Pushing the Limits of Change

Accelerationism, an intriguing concept rooted in the philosophy of Friedrich Nietzsche and embraced by some Marxist theorists, is a radical idea proposing that the best way to bring about significant change is by pushing a system to its extreme limits, hoping to induce its collapse. In this article, we’ll delve into the essence of accelerationism, simplifying its complex theories with relatable examples.

The Reductio ad Absurdum Principle

Accelerationism draws inspiration from the reductio ad absurdum principle, akin to the proof by contradiction in mathematics. To simplify, imagine trying to prove that √2 is irrational by assuming the opposite and demonstrating that it leads to an absurd conclusion. Similarly, accelerationists believe that by pushing a system to its extremes, the flaws and contradictions will become so apparent that people will reject it.

Accelerating Capitalism: A Marxist Perspective

Marxist theorists, particularly after the fall of the Soviet Union, realized that to dismantle capitalism, encouraging its most aggressive variants might be more effective. The idea is to foster so much suffering and misery within the system that people reject it entirely. This approach aligns with the Hegelian principle of problem, reaction, solution.


Philosopher Nick Land, a key figure in accelerationist thought, argued that capitalism had never been properly unleashed and that Europe was stagnating. He believed that civilization was hurtling towards an inevitable apocalypse, advocating for disorder as a catalyst for change. Land’s eccentric lectures and unconventional views continue to spark discussions even today.

Examples of Accelerationist Strategies

Accelerationism can be observed in various contexts:

  1. Undermining Science and Reason: Proposing absurd notions, like subjective gender preferences, challenges the foundations of science and reason.
  2. Destroying Democracy: Corrupting democracy to such an extent that people lean towards authoritarian forms of government, as seen in the Cloward-Piven strategy.
  3. Crisis Creation for Change: The Cloward-Piven strategy proposed inducing chaos through a welfare enrollment drive, forcing a crisis that would lead to the implementation of a guaranteed annual income.

The Cloward-Piven Strategy was proposed in 1966 by two American sociologists, Richard Cloward and Frances Fox Piven. They introduced this strategy in an article titled “The Weight of the Poor: A Strategy to End Poverty” published in the May 2, 1966, issue of The Nation magazine. The Cloward-Piven Strategy aimed to achieve its goal of ending poverty by overloading the welfare system, which, in turn, would lead to a political and economic crisis, potentially resulting in the implementation of a guaranteed annual income.

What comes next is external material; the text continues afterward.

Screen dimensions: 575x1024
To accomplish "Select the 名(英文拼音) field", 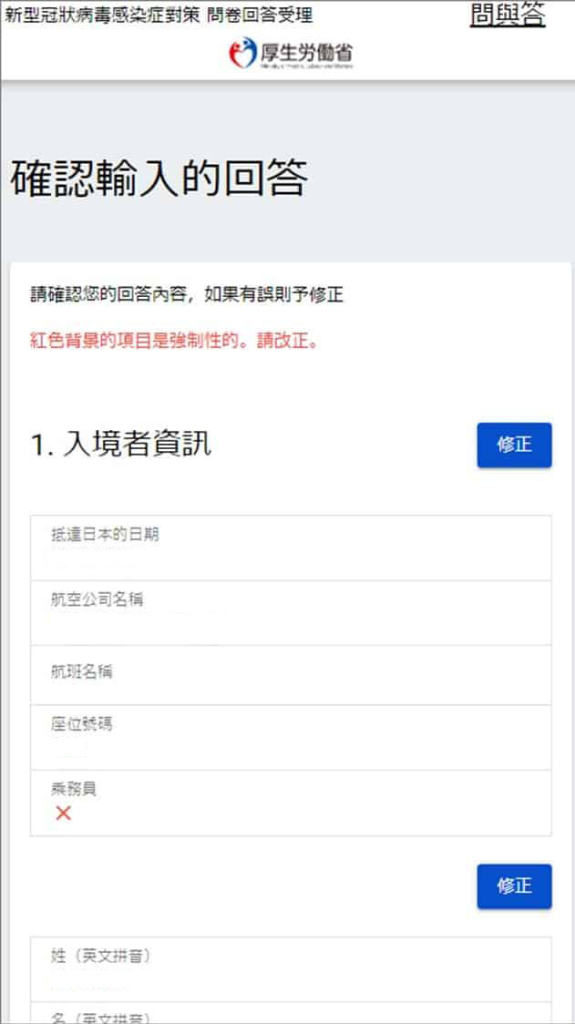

The Correlation with Current Events

Examining the current global situation, particularly the response to the COVID-19 pandemic, reveals a potential accelerationist agenda. The breakdown of trust in institutions and the introduction of controversial measures might be part of a broader plan to weaken nation-states.

Navigating Through Uncertainty

As we decipher the accelerationist agenda, it’s crucial to understand its potential impact on our societies. The concept is not merely theoretical but may have real-world implications. As history has shown, the pursuit of world domination often stems from occult, messianic psychoses, and recognizing these patterns can help us navigate through uncertain times.